→ **課題の入力資料**
────────────────

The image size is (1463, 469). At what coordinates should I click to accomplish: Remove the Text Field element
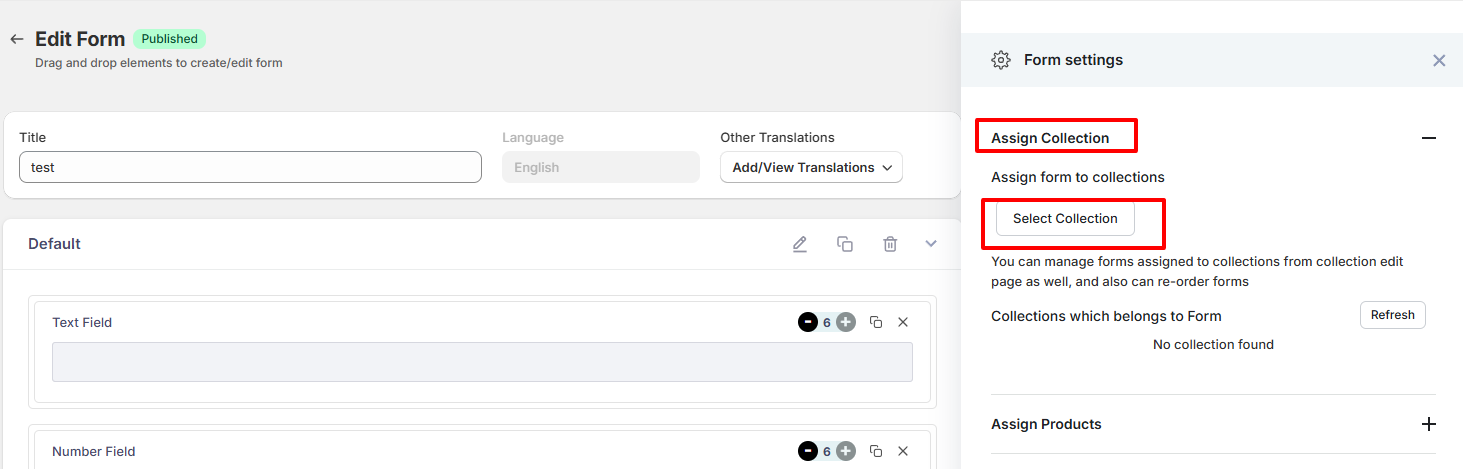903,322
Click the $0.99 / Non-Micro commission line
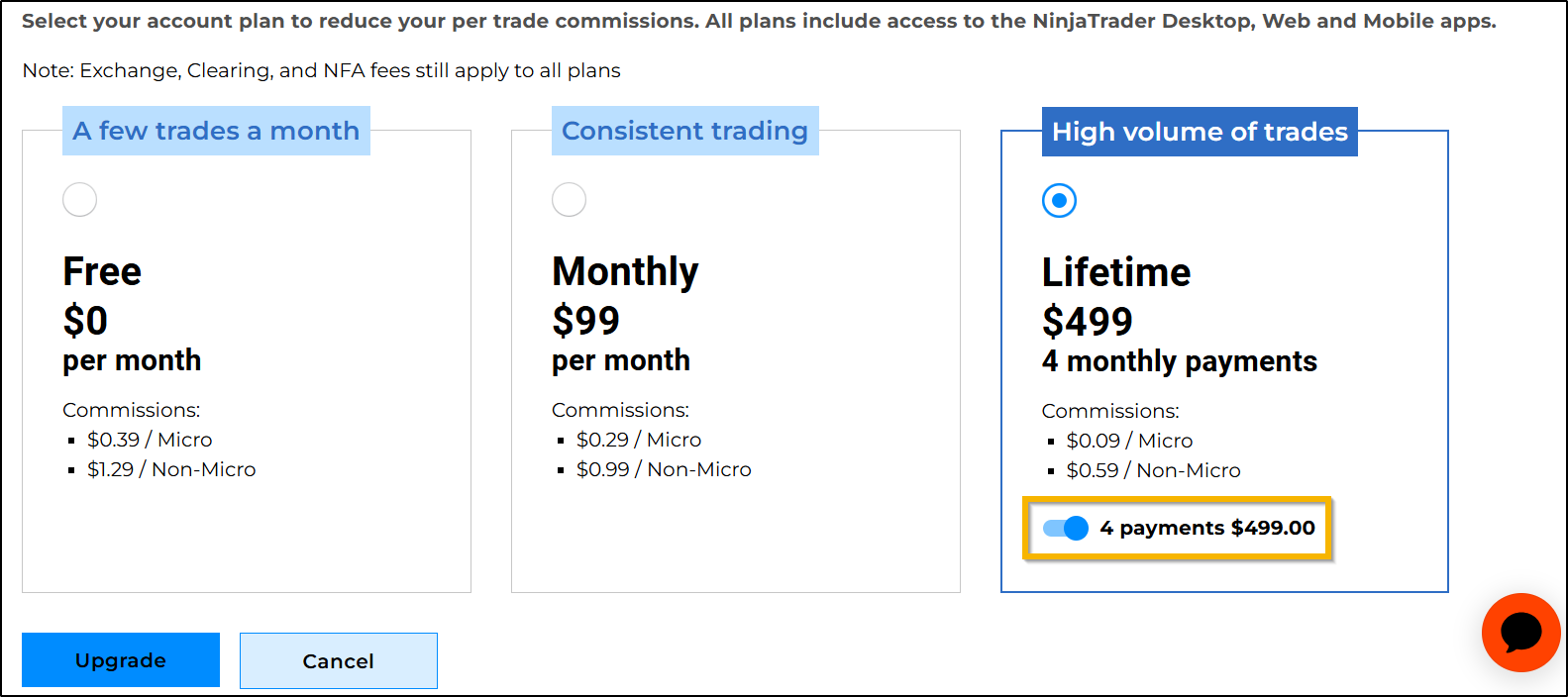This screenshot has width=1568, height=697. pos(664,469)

────────────────

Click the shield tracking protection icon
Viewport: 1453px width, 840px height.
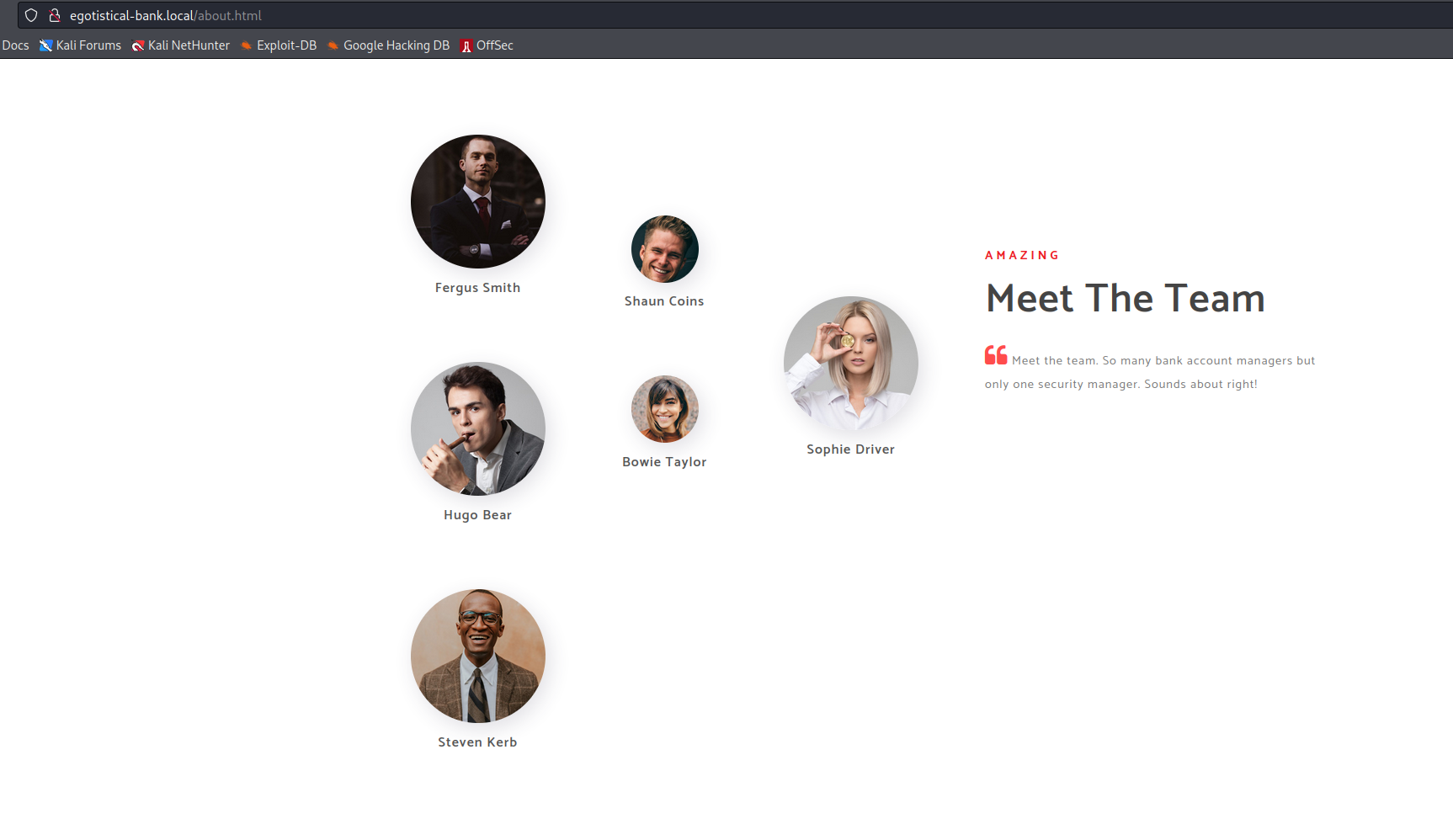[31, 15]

────────────────

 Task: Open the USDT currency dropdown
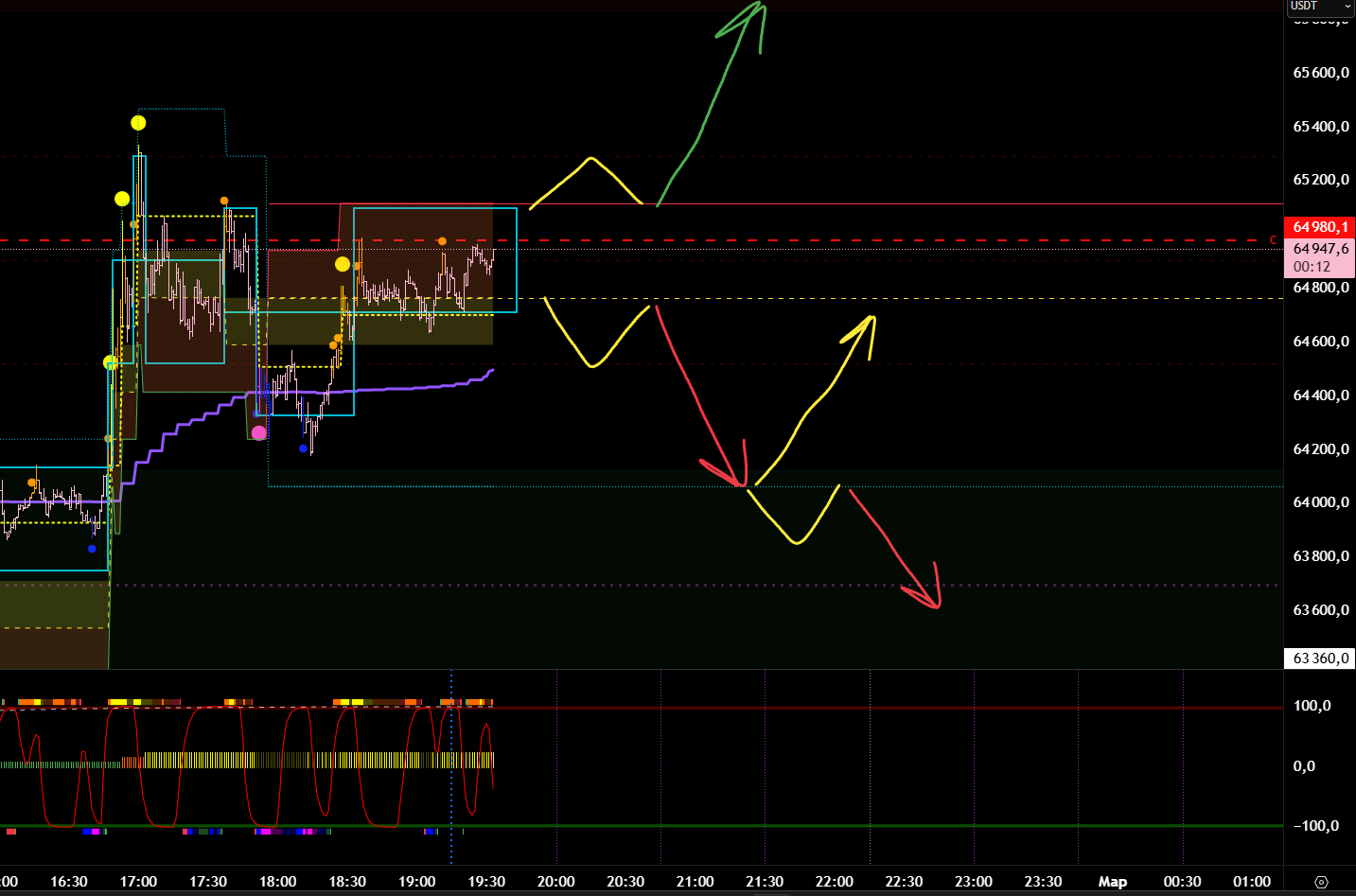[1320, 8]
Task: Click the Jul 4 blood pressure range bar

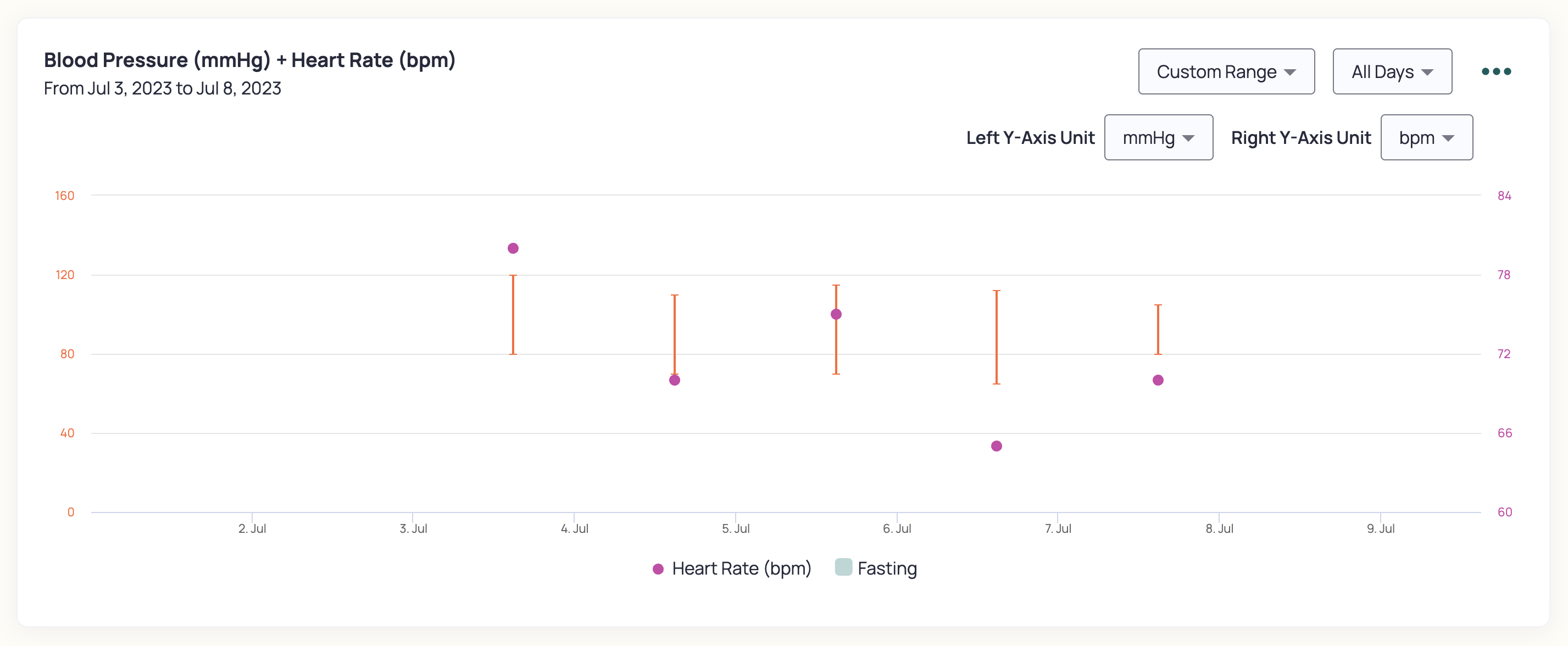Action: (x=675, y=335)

────────────────

→ **目標**
「Task: Open the USDT currency dropdown」を含む行から始まり「Action: (x=675, y=335)」を含む行で終わる範囲の行だけを、「dropdown」を「selector」に置き換え、他はそのままにして更新すること。画像は答えに含めないこと。

→ **問題の解答**
 Task: Open the USDT currency selector
[1320, 8]
Task: Click the Jul 4 blood pressure range bar

Action: (x=675, y=335)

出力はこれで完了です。